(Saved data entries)
****************************************

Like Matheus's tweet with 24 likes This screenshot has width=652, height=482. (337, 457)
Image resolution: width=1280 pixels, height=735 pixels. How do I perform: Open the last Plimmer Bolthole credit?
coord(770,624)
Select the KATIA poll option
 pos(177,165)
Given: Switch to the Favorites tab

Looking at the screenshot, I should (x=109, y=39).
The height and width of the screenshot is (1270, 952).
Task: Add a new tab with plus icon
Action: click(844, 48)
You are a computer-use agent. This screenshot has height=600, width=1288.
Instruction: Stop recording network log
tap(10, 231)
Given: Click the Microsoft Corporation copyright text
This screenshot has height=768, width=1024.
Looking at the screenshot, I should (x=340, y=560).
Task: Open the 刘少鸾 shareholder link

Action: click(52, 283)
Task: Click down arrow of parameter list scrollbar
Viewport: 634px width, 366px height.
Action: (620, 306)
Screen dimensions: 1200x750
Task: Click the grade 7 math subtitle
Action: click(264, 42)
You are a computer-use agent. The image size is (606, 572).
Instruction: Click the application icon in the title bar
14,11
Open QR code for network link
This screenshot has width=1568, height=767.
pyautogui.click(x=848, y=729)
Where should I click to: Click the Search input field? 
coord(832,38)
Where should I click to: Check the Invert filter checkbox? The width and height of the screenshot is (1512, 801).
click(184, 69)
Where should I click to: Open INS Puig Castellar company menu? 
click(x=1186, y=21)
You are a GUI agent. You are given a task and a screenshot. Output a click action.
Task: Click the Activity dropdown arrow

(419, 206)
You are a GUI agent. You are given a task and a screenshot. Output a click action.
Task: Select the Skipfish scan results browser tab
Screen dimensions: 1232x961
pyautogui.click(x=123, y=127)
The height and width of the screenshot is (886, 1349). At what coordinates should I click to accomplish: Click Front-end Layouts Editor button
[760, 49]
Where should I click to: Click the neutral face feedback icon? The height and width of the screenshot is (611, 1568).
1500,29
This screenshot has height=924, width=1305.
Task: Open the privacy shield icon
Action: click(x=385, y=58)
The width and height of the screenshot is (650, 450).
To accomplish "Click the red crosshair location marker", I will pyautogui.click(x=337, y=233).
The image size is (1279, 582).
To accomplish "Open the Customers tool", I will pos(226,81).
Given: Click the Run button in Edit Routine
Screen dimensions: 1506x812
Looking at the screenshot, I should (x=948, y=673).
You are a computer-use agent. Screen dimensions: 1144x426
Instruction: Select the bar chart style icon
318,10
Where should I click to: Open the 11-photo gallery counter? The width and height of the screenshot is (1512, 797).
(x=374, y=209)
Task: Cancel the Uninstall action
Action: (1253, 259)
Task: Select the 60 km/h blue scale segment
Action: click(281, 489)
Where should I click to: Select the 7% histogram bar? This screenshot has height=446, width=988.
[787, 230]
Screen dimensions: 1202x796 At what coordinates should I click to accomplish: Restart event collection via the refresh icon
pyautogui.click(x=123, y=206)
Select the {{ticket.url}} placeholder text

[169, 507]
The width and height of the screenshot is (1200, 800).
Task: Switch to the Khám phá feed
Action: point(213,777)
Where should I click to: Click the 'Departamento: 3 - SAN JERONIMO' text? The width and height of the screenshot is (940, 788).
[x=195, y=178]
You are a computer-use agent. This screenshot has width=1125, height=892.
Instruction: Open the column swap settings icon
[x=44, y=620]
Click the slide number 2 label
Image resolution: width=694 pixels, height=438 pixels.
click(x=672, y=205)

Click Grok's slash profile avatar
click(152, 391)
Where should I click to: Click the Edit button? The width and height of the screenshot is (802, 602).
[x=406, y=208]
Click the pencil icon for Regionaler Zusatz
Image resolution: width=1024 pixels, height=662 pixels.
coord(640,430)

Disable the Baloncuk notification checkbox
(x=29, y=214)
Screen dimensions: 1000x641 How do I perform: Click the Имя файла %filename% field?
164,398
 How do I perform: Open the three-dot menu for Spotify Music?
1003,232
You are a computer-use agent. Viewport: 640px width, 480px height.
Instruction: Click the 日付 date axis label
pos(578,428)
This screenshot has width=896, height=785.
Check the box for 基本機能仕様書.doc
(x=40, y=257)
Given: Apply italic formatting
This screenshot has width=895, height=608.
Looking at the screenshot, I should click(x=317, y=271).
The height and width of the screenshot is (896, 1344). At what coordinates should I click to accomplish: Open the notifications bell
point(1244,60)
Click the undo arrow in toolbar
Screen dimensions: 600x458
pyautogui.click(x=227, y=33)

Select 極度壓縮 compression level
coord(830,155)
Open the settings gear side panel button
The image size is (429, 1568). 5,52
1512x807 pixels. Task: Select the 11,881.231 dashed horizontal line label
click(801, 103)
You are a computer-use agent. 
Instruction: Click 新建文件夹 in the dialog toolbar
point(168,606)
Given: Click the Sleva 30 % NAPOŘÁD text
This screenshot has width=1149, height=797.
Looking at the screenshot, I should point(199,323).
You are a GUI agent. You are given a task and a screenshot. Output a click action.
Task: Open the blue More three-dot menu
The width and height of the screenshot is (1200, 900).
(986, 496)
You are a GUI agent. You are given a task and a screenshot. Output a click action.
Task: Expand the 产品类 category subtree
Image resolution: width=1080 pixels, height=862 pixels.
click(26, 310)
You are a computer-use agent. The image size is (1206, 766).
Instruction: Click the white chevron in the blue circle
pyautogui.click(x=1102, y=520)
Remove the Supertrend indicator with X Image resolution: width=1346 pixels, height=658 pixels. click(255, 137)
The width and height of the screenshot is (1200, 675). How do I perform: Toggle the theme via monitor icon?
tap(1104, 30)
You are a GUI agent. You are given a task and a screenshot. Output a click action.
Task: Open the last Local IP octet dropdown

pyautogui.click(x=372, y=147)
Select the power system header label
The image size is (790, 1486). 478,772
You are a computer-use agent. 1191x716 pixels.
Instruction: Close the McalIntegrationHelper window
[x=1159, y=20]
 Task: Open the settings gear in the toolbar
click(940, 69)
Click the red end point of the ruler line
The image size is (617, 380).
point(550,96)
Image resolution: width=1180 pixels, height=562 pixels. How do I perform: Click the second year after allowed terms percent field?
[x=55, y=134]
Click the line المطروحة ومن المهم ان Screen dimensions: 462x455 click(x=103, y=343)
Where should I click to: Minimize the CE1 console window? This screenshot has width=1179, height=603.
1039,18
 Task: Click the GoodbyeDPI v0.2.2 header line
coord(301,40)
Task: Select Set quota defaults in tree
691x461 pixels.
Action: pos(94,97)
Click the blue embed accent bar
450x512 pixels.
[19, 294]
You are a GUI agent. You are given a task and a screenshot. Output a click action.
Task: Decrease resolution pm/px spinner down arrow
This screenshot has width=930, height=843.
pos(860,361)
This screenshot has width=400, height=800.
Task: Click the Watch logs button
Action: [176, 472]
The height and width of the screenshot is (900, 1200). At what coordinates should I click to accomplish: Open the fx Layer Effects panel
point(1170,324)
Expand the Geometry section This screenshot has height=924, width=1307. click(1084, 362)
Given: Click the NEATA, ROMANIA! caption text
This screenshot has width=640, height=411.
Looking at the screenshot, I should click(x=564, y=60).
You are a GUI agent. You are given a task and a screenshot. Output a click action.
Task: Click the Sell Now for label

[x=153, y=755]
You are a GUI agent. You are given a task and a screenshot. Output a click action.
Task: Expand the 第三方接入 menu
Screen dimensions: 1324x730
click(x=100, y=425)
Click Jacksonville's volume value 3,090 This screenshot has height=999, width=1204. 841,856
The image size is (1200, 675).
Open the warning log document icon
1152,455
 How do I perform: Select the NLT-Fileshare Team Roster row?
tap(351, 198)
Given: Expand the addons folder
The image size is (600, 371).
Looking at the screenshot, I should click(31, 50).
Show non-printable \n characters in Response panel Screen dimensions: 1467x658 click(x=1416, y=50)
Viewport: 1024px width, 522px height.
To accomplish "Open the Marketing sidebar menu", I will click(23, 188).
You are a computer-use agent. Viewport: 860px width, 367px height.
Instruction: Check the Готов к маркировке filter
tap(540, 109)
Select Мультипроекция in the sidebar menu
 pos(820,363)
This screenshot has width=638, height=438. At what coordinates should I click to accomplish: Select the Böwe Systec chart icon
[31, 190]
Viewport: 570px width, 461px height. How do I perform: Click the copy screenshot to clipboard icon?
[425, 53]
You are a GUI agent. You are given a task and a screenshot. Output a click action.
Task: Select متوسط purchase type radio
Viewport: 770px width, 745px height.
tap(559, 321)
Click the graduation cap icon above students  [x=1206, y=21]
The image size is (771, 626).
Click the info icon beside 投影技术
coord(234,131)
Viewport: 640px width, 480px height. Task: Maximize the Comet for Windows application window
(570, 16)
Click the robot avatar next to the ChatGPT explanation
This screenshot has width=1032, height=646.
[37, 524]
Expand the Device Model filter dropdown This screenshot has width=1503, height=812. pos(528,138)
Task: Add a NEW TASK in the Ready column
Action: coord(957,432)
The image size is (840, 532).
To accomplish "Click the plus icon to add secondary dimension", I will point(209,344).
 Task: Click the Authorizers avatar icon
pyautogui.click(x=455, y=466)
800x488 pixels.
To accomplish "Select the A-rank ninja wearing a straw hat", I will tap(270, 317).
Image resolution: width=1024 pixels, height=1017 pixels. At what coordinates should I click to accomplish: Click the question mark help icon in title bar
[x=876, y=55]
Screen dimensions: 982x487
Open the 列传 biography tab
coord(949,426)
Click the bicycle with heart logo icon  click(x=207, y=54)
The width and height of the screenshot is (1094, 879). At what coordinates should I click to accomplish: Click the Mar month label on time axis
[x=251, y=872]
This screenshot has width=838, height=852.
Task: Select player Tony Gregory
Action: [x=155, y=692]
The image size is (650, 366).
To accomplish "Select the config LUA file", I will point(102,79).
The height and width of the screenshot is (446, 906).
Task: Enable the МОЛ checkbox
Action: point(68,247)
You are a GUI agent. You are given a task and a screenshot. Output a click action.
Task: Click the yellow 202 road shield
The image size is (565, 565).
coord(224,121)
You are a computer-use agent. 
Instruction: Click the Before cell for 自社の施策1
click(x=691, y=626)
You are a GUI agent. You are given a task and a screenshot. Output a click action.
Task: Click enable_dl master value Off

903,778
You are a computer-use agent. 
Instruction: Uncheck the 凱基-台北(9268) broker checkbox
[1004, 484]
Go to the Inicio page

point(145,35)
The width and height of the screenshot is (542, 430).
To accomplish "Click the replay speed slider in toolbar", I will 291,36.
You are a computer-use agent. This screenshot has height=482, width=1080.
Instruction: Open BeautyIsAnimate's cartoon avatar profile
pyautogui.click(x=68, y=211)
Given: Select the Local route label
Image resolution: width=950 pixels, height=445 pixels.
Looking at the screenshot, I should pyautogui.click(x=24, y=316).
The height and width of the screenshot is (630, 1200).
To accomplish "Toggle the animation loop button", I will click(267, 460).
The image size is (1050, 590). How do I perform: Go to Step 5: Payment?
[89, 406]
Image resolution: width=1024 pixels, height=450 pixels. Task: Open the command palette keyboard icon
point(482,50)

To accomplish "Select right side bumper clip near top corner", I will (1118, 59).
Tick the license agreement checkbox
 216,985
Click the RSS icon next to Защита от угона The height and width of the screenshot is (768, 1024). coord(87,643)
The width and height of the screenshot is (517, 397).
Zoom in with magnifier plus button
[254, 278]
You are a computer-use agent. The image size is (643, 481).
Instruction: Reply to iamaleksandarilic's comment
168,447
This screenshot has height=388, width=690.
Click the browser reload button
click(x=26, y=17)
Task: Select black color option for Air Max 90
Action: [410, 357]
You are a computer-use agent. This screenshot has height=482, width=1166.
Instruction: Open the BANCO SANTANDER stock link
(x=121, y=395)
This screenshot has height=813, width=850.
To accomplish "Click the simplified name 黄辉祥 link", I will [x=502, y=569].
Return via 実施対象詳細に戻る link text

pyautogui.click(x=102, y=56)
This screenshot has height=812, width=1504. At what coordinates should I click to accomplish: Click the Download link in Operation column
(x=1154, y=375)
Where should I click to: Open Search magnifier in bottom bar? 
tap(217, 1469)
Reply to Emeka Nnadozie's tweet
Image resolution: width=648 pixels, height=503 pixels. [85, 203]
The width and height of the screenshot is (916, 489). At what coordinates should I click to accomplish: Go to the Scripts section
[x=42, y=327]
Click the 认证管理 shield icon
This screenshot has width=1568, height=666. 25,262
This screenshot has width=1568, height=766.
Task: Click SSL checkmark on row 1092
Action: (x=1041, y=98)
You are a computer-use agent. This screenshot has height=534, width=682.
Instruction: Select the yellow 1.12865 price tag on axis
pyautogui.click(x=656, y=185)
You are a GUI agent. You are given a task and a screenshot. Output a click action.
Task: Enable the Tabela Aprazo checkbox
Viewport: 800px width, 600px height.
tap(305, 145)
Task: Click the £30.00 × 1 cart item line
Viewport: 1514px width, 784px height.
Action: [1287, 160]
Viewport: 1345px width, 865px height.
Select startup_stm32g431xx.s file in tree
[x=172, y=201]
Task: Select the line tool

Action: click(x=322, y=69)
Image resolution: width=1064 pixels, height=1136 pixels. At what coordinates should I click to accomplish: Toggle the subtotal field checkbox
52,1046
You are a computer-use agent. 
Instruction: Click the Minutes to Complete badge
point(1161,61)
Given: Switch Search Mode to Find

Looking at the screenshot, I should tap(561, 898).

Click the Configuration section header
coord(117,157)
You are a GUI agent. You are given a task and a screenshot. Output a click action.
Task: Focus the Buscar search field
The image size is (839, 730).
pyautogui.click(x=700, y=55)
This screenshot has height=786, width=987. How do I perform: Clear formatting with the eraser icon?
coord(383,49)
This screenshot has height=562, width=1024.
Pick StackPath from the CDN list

****************************************

The string "next" marks the lines to copy; report each of them from the data above.

Click the robot avatar next to the ChatGPT explanation
Click the RSS icon next to Защита от угона The height and width of the screenshot is (768, 1024). coord(87,643)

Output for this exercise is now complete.